Disclaimer: I am new to IdentityServer. Currently experimenting with IdentityServer4.
We have a Webserver with C# webservices which should be accessible only to authorized users. We want to use IdentityServer4 to issue JWT Access Tokens.
Partners are accessing the token endpoint to get the JWT Token. Our backend webservices are receiving the token and then make a call to the discovery endpoint on the identity server to decrypt the token.
I do not understand how this is secured.
I only want my internal backend applications to use it.
Thanks for the help!
The discovery endpoint (.well-known/openid-configuration) hosts what is known as the discovery document. In a nutshell for most practical purposes, OpenIDConnect clients might use this document to configure themselves against the OpenIDConnect provider.
In general terms, some clients, regardless of implementation platform, be it .NET Java or Python might want the discovery document in order to do token validation against tokens which were supposedly issued by the security token server.
Lets take a look at Googles discovery document for example which can be found here you'll notice that this is a pretty standard discovery document however they have some custom values for each of the keys in this document. They support RS256 only for token signing and they support a whole whole lot of openid connect flows inferred by the response_types_supported key in this document. This document can straight up give any client relying on this OpenIDConnect provider with a lot of information without having to do some convoluted protocol pre-amble.
Finally with respect to your questions regarding security. You do need to publish the discovery endpoint. the jwks_uri is the uri of your OpendIDConnect provider that contains your JSON Web Key Set, this is a set of security materials (normally public or shared keys) that are used to verify tokens in the validation process.

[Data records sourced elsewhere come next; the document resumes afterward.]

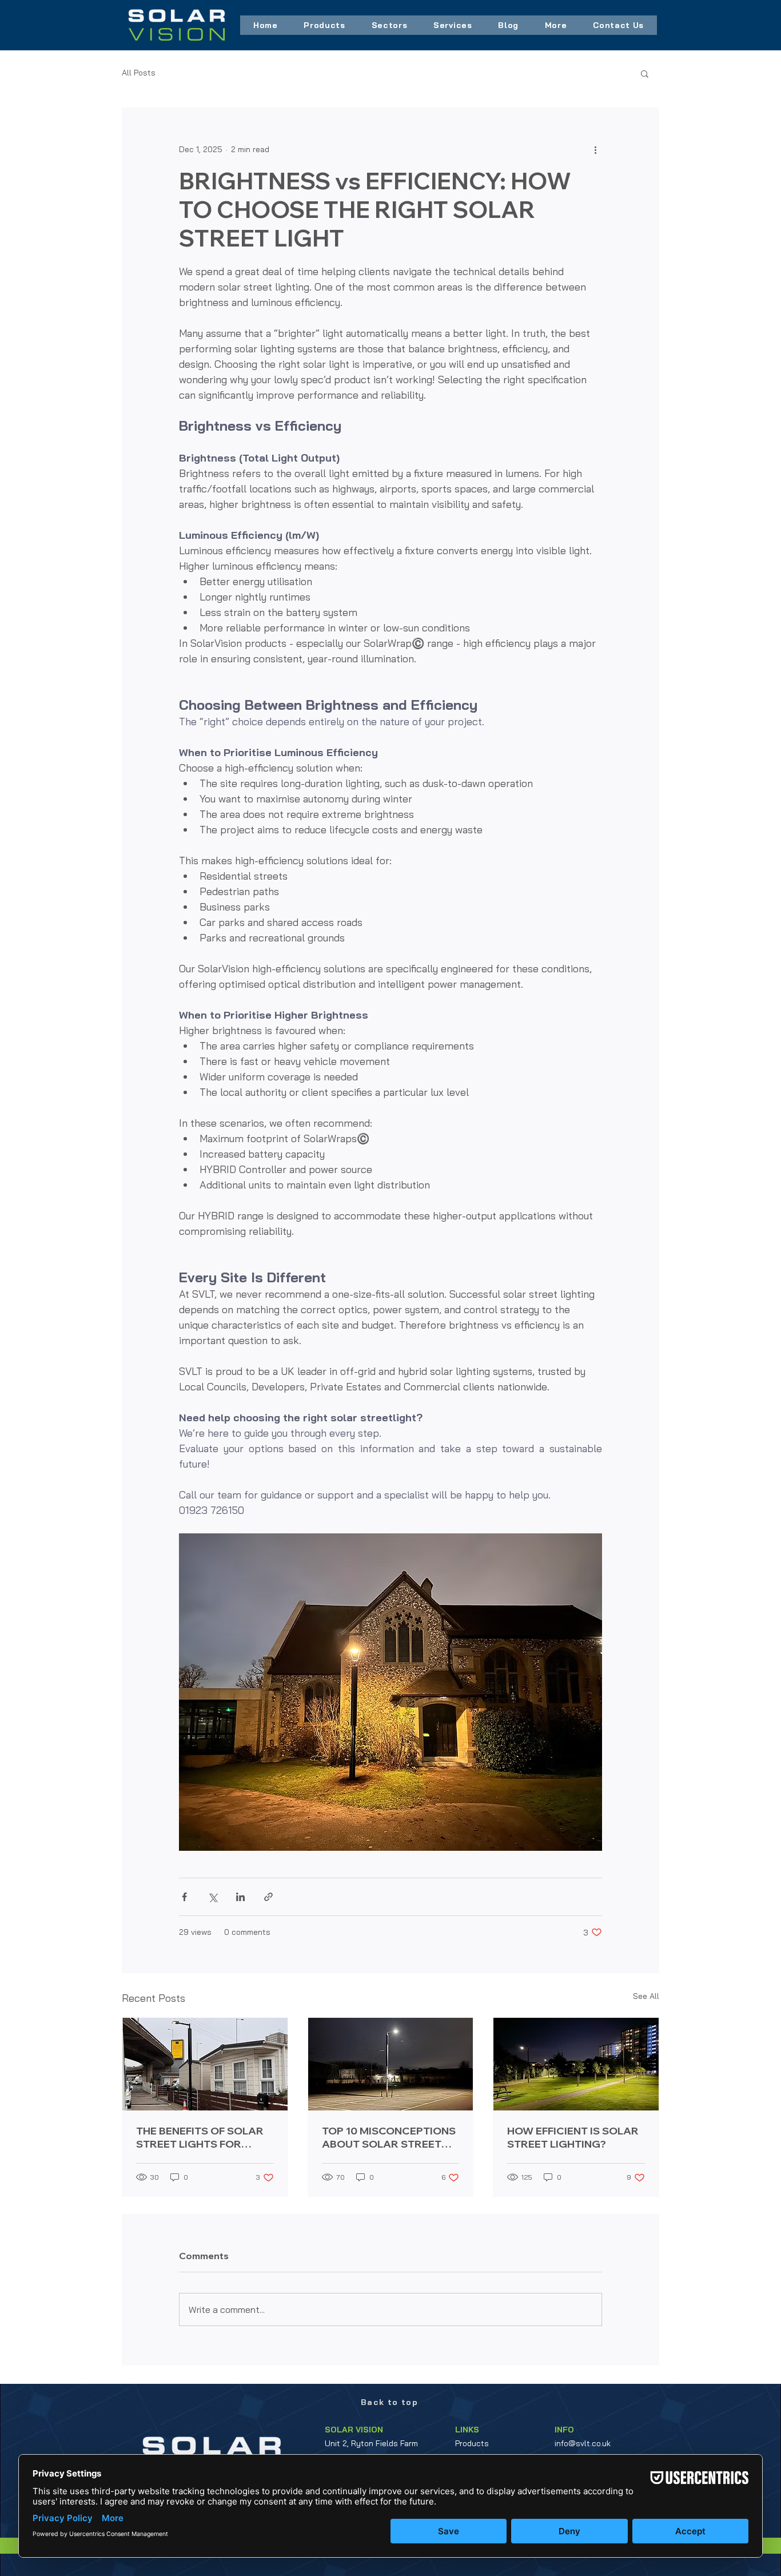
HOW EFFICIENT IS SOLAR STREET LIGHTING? (573, 2137)
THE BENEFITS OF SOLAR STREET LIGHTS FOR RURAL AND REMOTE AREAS (200, 2137)
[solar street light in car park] (390, 2064)
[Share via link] (268, 1896)
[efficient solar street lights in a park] (576, 2064)
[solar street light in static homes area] (205, 2064)
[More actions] (595, 149)
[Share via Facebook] (184, 1896)
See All (646, 1996)
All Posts (139, 72)
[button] (324, 25)
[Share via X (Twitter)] (212, 1896)
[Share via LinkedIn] (240, 1896)
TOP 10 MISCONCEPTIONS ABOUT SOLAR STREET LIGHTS (389, 2137)
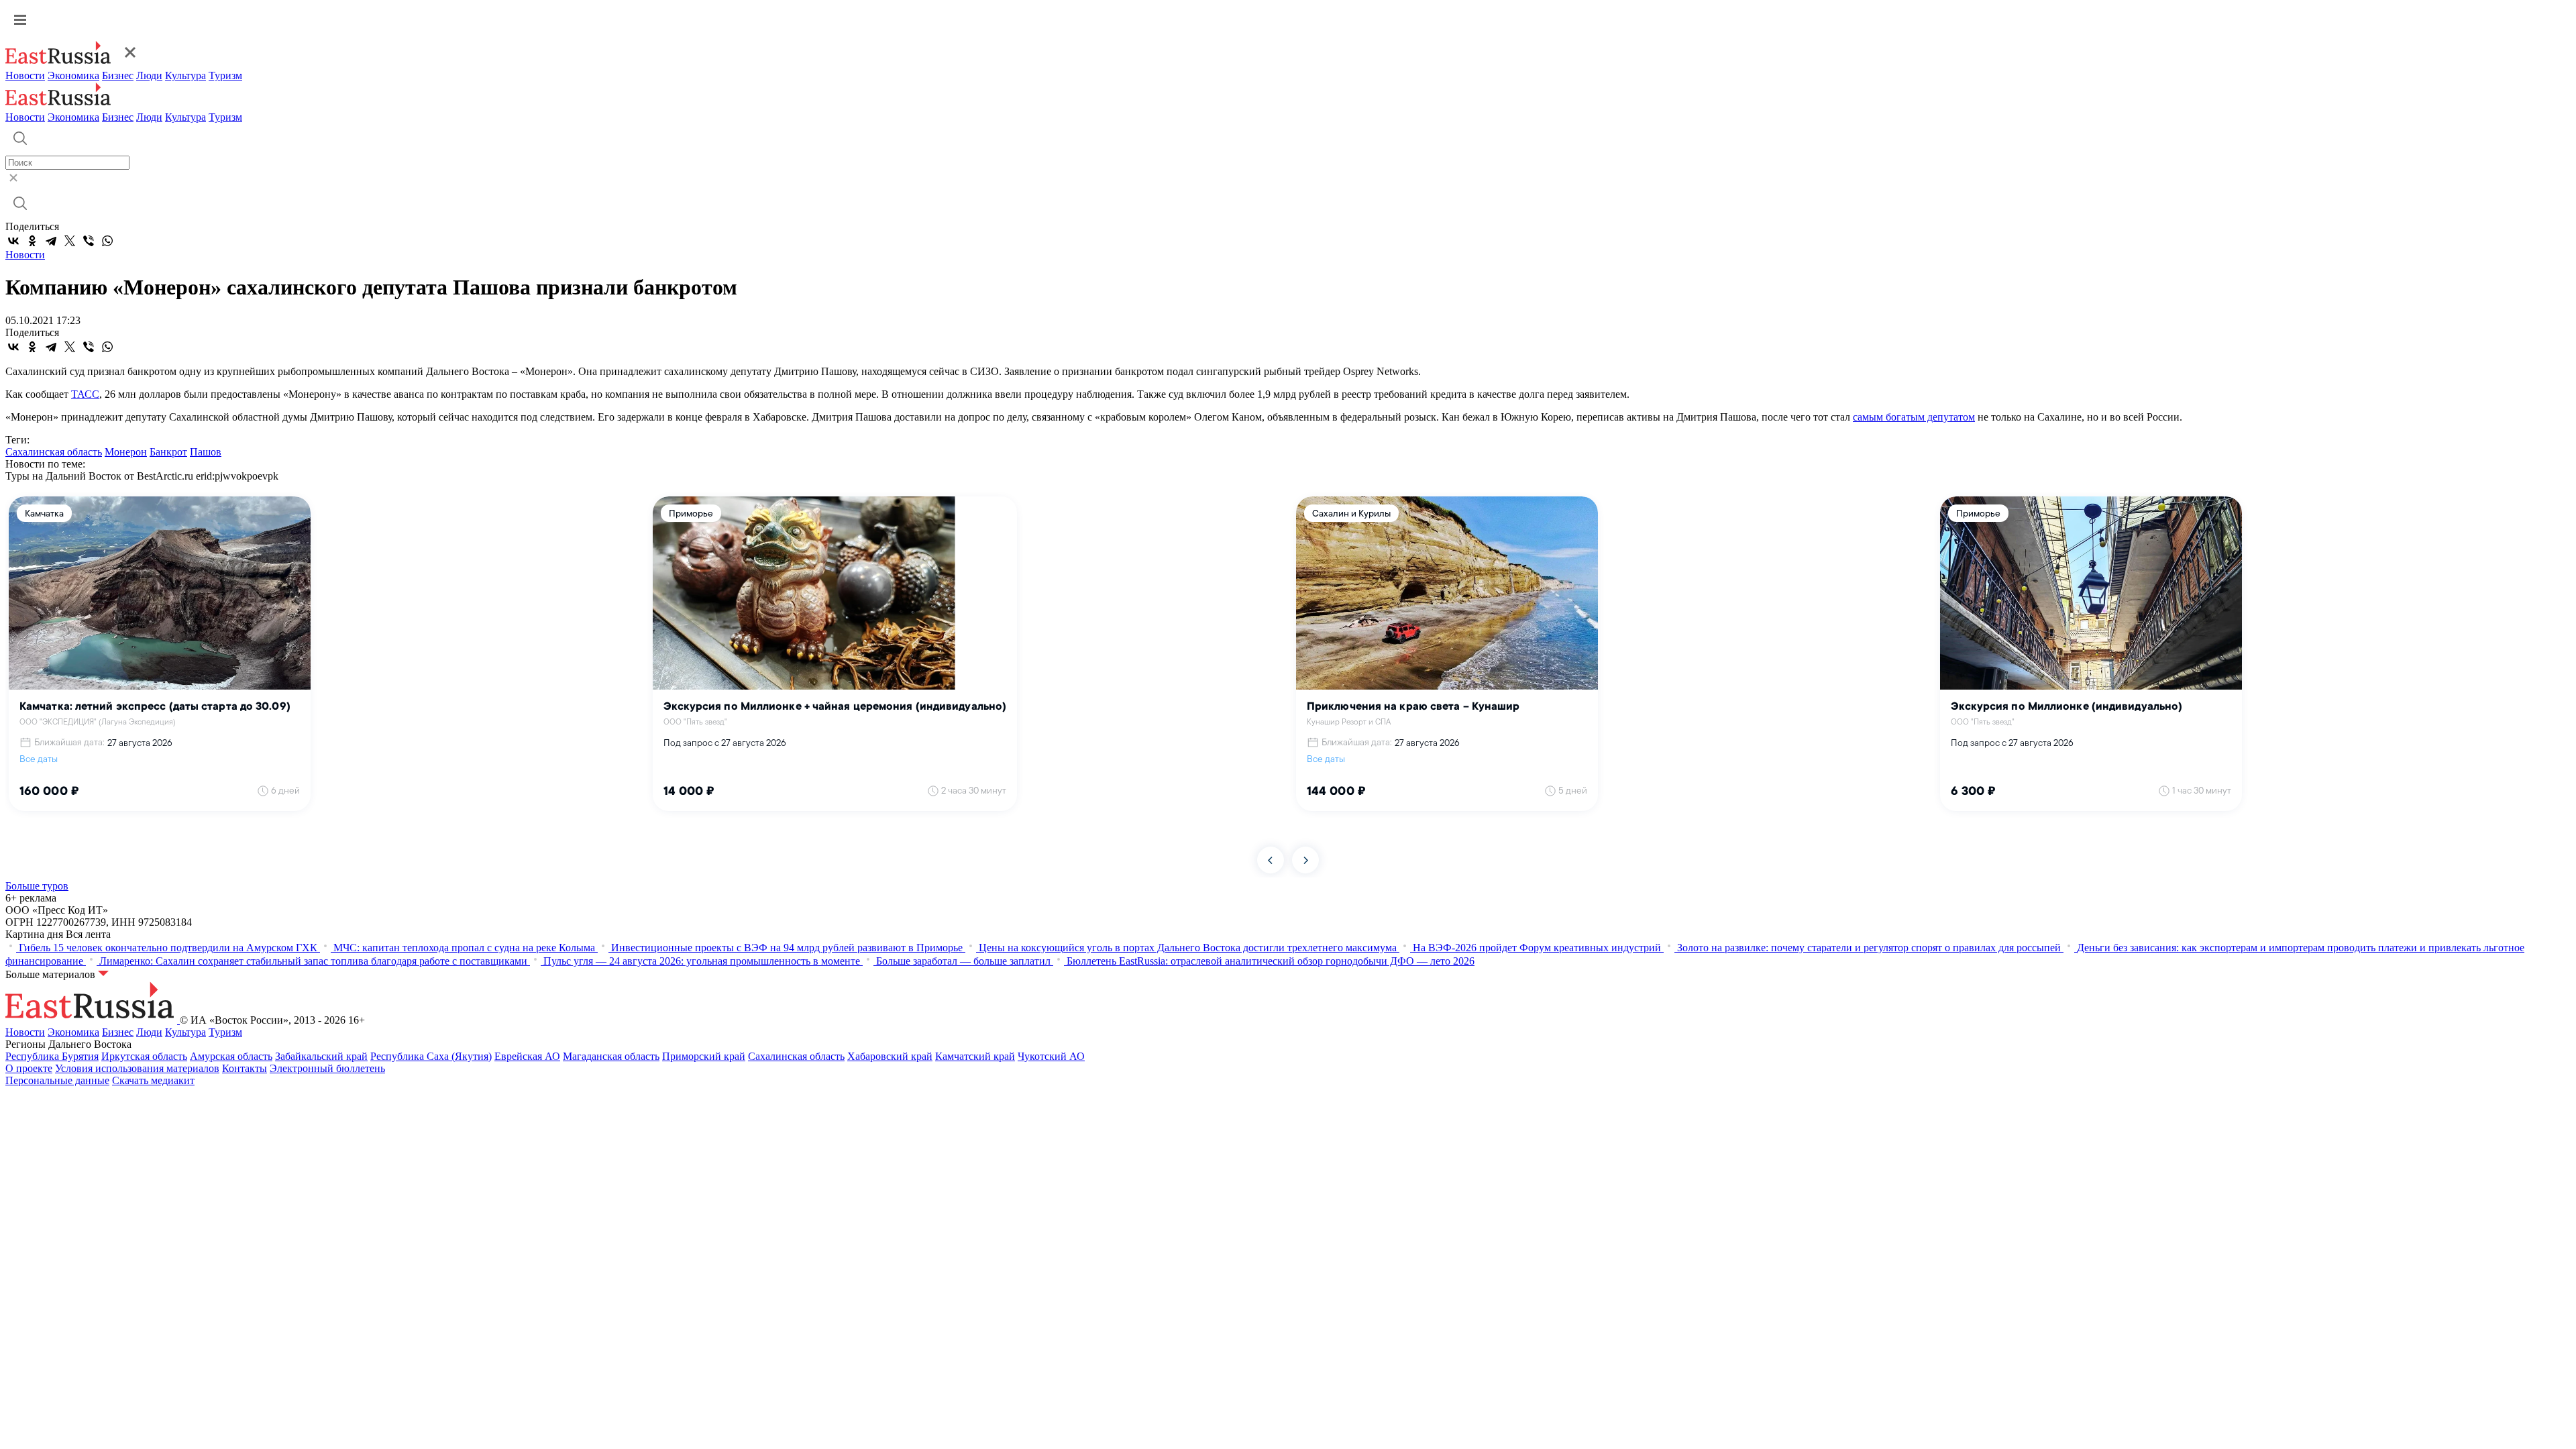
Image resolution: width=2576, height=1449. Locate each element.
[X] (70, 241)
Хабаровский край (889, 1056)
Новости (25, 75)
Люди (149, 75)
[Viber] (88, 241)
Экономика (73, 75)
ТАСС (85, 394)
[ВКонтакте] (13, 241)
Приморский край (703, 1056)
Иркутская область (144, 1056)
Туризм (225, 75)
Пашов (205, 452)
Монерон (126, 452)
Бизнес (117, 75)
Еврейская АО (527, 1056)
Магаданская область (611, 1056)
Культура (185, 75)
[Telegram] (51, 241)
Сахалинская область (53, 452)
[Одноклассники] (32, 241)
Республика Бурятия (52, 1056)
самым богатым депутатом (1914, 417)
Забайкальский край (321, 1056)
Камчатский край (975, 1056)
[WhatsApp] (107, 241)
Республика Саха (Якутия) (431, 1056)
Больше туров (36, 886)
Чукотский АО (1051, 1056)
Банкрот (168, 452)
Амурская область (231, 1056)
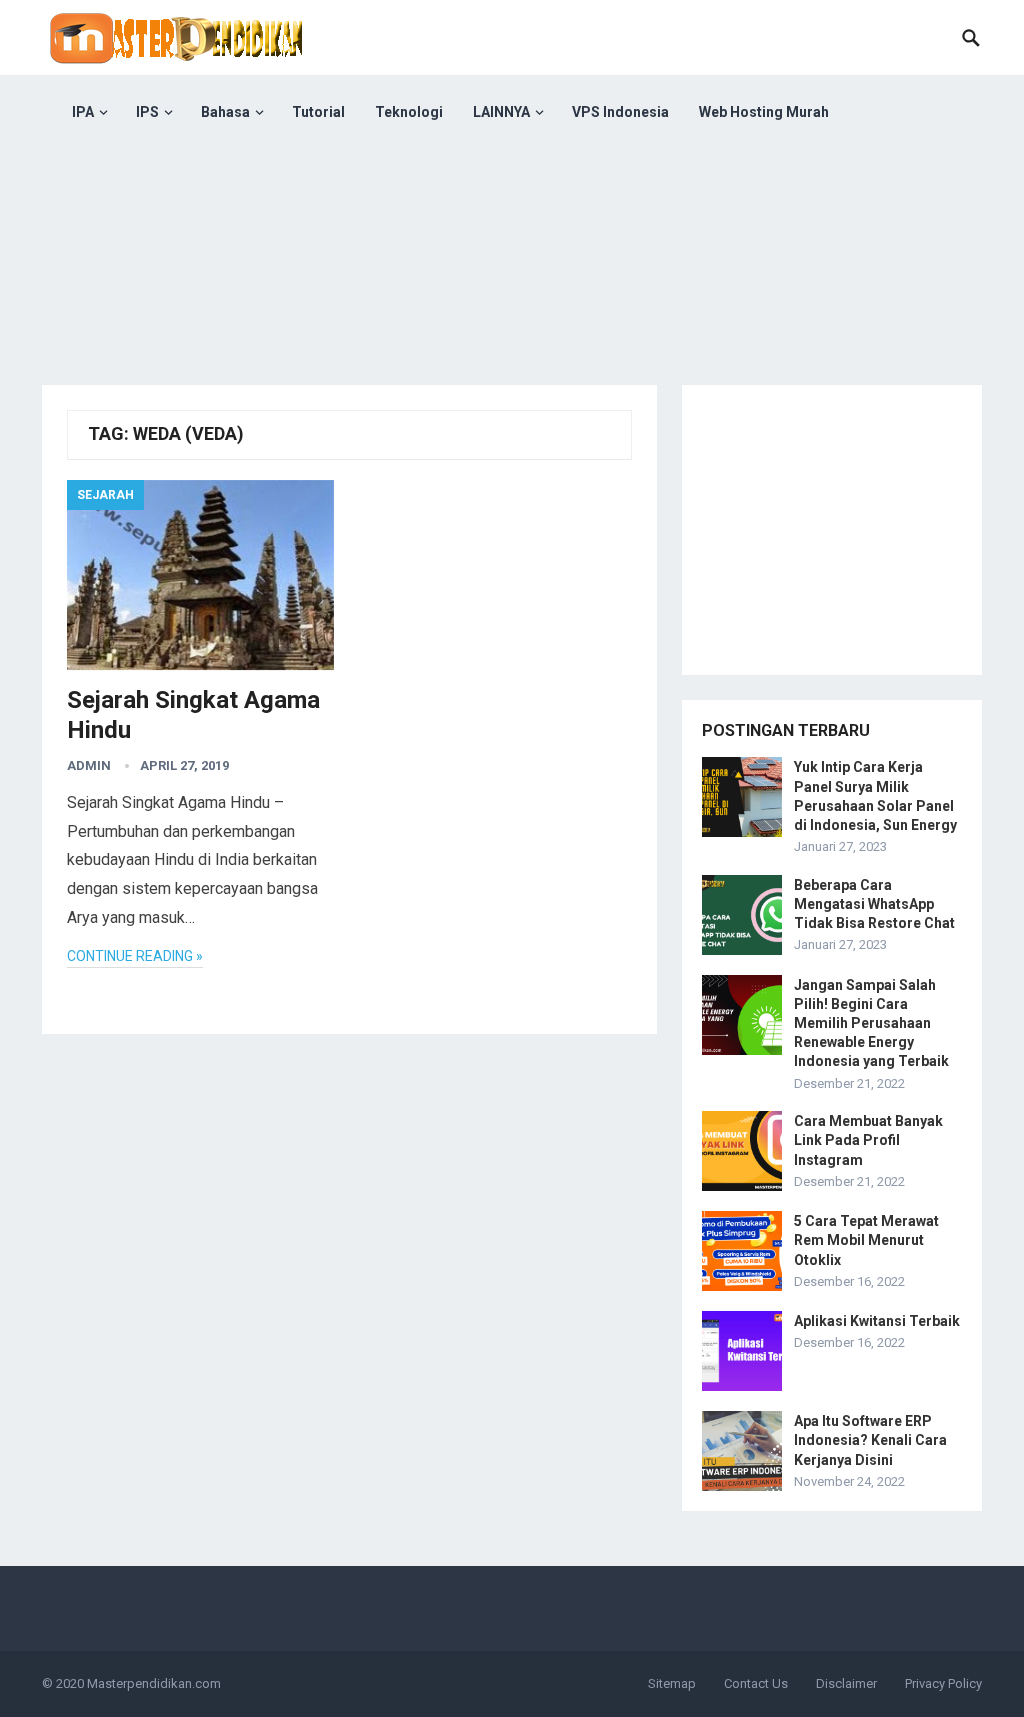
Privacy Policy (943, 1683)
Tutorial (318, 112)
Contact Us (756, 1683)
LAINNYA (501, 112)
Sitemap (672, 1683)
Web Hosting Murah (764, 112)
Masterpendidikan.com (154, 1683)
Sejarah (105, 495)
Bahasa (225, 112)
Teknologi (409, 112)
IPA (83, 112)
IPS (147, 112)
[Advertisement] (512, 290)
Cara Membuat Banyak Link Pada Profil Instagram (868, 1140)
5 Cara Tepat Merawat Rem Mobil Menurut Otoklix (866, 1240)
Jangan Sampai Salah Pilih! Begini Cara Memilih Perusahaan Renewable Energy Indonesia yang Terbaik (871, 1023)
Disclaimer (846, 1683)
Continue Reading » (135, 956)
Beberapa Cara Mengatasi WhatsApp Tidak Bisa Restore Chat (874, 904)
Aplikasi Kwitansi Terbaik (877, 1321)
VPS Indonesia (620, 112)
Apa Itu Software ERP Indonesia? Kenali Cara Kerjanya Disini (870, 1440)
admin (89, 765)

You can also use the introspection endpoint (located through the discovery document) to validate tokens. You don't decrypt the tokens, they are just validated. The tokens are encrypted by virtue of SSL. So if you want to you can use the introspection endpoint to validate tokens but that means that you are adding that round-trip call to validate tokens on-top of every request that uses the JWT bearer token.
In short, the discovery document is quite important, it contains security materials that can allow you to do JWT validation without doing an out of band call.